*Exercise goal*: Return each of the following items unchanged, reproducing every line precisely.

*Stored rows*:
══════════════════════════════

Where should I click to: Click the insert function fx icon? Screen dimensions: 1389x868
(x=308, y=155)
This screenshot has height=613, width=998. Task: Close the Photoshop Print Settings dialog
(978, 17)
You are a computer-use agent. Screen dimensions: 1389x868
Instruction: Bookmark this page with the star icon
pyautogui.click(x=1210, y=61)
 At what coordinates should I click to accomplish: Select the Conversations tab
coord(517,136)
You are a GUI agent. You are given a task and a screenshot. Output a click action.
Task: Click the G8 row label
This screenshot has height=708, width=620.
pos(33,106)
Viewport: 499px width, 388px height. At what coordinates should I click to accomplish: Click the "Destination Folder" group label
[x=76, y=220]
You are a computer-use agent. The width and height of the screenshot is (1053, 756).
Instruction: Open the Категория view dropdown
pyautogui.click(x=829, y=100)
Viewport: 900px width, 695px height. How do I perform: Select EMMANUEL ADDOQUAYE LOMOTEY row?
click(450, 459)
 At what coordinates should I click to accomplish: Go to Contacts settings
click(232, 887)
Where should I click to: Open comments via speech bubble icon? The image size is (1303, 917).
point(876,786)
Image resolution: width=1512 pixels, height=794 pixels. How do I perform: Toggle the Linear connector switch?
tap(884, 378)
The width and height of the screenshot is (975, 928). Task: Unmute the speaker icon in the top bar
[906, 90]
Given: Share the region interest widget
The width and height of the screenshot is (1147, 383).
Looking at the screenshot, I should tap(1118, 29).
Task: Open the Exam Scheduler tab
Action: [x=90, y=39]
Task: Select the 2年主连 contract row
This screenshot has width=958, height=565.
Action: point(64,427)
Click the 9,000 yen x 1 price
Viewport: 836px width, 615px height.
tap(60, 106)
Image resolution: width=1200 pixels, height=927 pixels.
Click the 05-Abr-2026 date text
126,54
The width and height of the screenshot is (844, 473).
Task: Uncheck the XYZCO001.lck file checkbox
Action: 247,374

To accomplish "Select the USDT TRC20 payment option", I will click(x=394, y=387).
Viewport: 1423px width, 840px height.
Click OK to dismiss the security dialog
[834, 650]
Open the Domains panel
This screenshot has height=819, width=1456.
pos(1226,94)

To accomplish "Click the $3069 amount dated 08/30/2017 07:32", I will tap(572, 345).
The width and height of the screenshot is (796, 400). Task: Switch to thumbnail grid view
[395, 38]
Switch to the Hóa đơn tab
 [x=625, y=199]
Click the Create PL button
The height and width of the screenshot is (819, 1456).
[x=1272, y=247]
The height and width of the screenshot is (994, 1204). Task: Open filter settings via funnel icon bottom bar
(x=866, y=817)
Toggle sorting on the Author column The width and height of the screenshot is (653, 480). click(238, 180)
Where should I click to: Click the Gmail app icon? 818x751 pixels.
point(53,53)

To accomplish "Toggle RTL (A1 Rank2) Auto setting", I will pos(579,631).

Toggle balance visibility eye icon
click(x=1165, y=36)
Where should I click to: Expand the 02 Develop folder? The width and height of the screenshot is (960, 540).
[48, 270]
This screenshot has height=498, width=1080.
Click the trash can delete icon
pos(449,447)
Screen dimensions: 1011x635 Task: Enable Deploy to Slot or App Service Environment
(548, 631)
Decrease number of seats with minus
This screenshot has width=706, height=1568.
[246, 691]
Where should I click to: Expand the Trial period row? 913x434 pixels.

══════════════════════════════

*Result for this exercise*:
Where should I click to: Click the insert function fx icon? Screen dimensions: 1389x868
(x=308, y=155)
This screenshot has height=613, width=998. Task: Close the Photoshop Print Settings dialog
(978, 17)
You are a computer-use agent. Screen dimensions: 1389x868
Instruction: Bookmark this page with the star icon
pyautogui.click(x=1210, y=61)
 At what coordinates should I click to accomplish: Select the Conversations tab
coord(517,136)
You are a GUI agent. You are given a task and a screenshot. Output a click action.
Task: Click the G8 row label
This screenshot has height=708, width=620.
pos(33,106)
Viewport: 499px width, 388px height. At what coordinates should I click to accomplish: Click the "Destination Folder" group label
[x=76, y=220]
You are a computer-use agent. The width and height of the screenshot is (1053, 756).
Instruction: Open the Категория view dropdown
pyautogui.click(x=829, y=100)
Viewport: 900px width, 695px height. How do I perform: Select EMMANUEL ADDOQUAYE LOMOTEY row?
click(450, 459)
 At what coordinates should I click to accomplish: Go to Contacts settings
click(232, 887)
Where should I click to: Open comments via speech bubble icon? The image size is (1303, 917).
point(876,786)
Image resolution: width=1512 pixels, height=794 pixels. How do I perform: Toggle the Linear connector switch?
tap(884, 378)
The width and height of the screenshot is (975, 928). Task: Unmute the speaker icon in the top bar
[906, 90]
Given: Share the region interest widget
The width and height of the screenshot is (1147, 383).
Looking at the screenshot, I should tap(1118, 29).
Task: Open the Exam Scheduler tab
Action: [x=90, y=39]
Task: Select the 2年主连 contract row
This screenshot has width=958, height=565.
Action: point(64,427)
Click the 9,000 yen x 1 price
Viewport: 836px width, 615px height.
tap(60, 106)
Image resolution: width=1200 pixels, height=927 pixels.
Click the 05-Abr-2026 date text
126,54
The width and height of the screenshot is (844, 473).
Task: Uncheck the XYZCO001.lck file checkbox
Action: 247,374

To accomplish "Select the USDT TRC20 payment option", I will click(x=394, y=387).
Viewport: 1423px width, 840px height.
Click OK to dismiss the security dialog
[834, 650]
Open the Domains panel
This screenshot has height=819, width=1456.
pos(1226,94)

To accomplish "Click the $3069 amount dated 08/30/2017 07:32", I will tap(572, 345).
The width and height of the screenshot is (796, 400). Task: Switch to thumbnail grid view
[395, 38]
Switch to the Hóa đơn tab
 [x=625, y=199]
Click the Create PL button
The height and width of the screenshot is (819, 1456).
[x=1272, y=247]
The height and width of the screenshot is (994, 1204). Task: Open filter settings via funnel icon bottom bar
(x=866, y=817)
Toggle sorting on the Author column The width and height of the screenshot is (653, 480). click(238, 180)
Where should I click to: Click the Gmail app icon? 818x751 pixels.
point(53,53)

To accomplish "Toggle RTL (A1 Rank2) Auto setting", I will pos(579,631).

Toggle balance visibility eye icon
click(x=1165, y=36)
Where should I click to: Expand the 02 Develop folder? The width and height of the screenshot is (960, 540).
[48, 270]
This screenshot has height=498, width=1080.
Click the trash can delete icon
pos(449,447)
Screen dimensions: 1011x635 Task: Enable Deploy to Slot or App Service Environment
(548, 631)
Decrease number of seats with minus
This screenshot has width=706, height=1568.
[246, 691]
Where should I click to: Expand the Trial period row? 913x434 pixels.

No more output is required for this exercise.